Means, motive, opportunity. That’s what detectives look for, because why? Because these items identify all aspects of the cause of the event. Detectives know they might not always guess right, that the wrong man is sometimes pegged, that some motives are opaque, and on and on. Detectives also know that the defense attorneys are free to form their own list of probative evidence, and so will come to different probabilities, decisions, and understandings of cause.
The possibility of differences in assumptions is the key to understanding the IBE’s general weakness—and it’s sometime usefullness.
It is the freedom to choose the evidence, and that there is no algorithm that leads us to the right set of perfect evidence that results in uncertainty. Uncertainty is often our lot.
Of course, there will always be a right set of perfect evidence that puts the probability at 0 or 1, as the case may be, evidence that results in a flawless decision, and that nails all parts of the cause. Our goal is to get as close as we can to this perfect set. But there is no guarantee we will even come close to it much of the time. (And there is even proof that in some cases, such as in quantum mechanics, it is impossible to come to it.)
A strange blip on the bubble chamber screen. Something caused it. What? The physicist must piece together the evidence. Means, motive, opportunity. In the end, and especially if the blip never repeats, he may just shrug his shoulders and say “Chance”—which is only and ever a euphemism for “I don’t know.”
The nature of evidence is the same at home, in science, in math, and in religion. Why something is is different from that or how it is. (I won’t prove here it works in math, but I do prove it here.)
None of this is controversial, except to die-hard followers of IBE who somehow believe that if only they exerted themselves sufficiently, they can always come to the best explanation of all aspects of a case—which is not synonymous with true. When IBE works, it’s really common sense, carefully explicated.
Next week we’ll see how Shapiro’s use of IBE to dismiss miracles relies on premises he didn’t know he was assuming, on how he did not account for the freedom to assume what evidence is probative, and how he didn’t grasp all aspects of cause.

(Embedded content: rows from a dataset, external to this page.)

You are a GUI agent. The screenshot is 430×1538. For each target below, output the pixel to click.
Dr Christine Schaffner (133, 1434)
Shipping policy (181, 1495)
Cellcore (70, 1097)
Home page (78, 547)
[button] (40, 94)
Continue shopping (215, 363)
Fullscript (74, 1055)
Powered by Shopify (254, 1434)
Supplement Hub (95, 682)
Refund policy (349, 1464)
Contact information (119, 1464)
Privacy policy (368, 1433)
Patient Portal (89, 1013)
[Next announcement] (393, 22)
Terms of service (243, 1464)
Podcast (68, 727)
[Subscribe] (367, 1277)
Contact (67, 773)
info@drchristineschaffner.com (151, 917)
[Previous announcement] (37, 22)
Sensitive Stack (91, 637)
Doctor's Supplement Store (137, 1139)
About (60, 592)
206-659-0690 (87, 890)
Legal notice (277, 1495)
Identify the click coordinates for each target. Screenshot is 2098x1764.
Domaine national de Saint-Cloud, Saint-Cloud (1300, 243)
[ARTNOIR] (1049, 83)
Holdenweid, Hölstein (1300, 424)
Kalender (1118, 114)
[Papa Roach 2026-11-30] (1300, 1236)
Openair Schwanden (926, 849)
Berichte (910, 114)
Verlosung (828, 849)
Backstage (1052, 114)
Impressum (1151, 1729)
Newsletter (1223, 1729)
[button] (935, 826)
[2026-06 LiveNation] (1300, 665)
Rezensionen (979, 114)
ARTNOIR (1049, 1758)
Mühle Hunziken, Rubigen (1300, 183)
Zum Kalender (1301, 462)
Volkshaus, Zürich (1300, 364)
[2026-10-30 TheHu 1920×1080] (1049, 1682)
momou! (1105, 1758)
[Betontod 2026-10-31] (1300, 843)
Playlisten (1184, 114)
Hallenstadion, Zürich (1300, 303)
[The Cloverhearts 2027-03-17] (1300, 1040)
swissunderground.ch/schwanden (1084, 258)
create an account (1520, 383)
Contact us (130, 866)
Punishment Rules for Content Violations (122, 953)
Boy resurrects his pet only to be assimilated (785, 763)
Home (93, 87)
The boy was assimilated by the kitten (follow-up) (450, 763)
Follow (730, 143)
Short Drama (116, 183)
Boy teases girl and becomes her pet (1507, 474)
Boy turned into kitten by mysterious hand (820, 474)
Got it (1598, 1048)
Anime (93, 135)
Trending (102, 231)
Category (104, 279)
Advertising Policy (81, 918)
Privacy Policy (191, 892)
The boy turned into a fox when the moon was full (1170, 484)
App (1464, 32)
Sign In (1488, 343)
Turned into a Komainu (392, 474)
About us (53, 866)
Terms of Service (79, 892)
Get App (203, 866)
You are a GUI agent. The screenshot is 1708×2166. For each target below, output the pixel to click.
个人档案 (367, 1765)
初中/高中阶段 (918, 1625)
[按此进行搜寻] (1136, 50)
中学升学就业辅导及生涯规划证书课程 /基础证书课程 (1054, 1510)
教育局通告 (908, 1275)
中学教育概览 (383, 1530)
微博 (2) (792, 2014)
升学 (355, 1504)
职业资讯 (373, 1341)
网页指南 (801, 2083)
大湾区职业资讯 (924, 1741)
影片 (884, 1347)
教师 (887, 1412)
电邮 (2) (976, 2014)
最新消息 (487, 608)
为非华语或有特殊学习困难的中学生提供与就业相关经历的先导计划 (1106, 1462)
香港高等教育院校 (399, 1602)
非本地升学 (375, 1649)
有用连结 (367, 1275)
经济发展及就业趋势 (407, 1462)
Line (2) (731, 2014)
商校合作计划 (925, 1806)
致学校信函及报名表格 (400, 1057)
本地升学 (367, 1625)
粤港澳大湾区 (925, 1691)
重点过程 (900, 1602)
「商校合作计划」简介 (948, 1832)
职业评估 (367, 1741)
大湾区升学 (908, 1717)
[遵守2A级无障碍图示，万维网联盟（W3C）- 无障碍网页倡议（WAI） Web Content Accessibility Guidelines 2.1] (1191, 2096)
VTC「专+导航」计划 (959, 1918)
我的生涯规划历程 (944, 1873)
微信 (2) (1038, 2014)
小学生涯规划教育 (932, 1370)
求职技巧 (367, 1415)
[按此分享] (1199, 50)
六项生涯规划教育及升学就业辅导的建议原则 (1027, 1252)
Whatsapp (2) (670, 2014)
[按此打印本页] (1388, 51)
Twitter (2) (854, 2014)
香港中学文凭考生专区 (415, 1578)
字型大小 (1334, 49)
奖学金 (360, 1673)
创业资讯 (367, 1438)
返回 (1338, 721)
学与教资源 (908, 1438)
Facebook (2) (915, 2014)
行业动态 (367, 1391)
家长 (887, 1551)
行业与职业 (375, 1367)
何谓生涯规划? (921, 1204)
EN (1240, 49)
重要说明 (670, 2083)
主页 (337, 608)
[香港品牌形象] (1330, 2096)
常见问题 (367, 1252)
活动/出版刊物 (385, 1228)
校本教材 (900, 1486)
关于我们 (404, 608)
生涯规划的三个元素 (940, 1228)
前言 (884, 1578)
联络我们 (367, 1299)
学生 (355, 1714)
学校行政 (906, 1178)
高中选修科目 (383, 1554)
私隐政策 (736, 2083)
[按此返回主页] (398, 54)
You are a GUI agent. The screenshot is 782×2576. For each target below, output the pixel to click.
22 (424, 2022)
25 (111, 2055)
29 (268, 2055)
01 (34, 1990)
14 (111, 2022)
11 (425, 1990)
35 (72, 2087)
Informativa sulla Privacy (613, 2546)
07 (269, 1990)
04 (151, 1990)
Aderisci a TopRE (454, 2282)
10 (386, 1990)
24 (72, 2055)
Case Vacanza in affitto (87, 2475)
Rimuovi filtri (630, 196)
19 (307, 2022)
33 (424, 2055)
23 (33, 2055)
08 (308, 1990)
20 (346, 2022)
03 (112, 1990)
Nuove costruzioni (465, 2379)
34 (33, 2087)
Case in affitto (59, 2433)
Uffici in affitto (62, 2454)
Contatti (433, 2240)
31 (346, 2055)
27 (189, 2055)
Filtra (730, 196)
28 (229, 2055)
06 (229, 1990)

Update Since it has arisen, there are other interpretations of quantum mechanics which differ from the classical ones. For instance: Quantum Potency & Probability, which restores Heisenberg’s original surmise. About cause. Now everything potential that becomes actual only can do do by something actual—a fancy way of saying QM events are not “uncaused”, as some would have it. On the nature of cause in QM see inter alia Wolfgang Smith’s The Quantum Enigma: Finding the Hidden Key (3rd Edition) Scholastic Metaphysics: A Contemporary Introduction. There is another recent monograph by (I think) a Dominican scientist on the same subject which is escaping my memory. When I recall, I’ll post.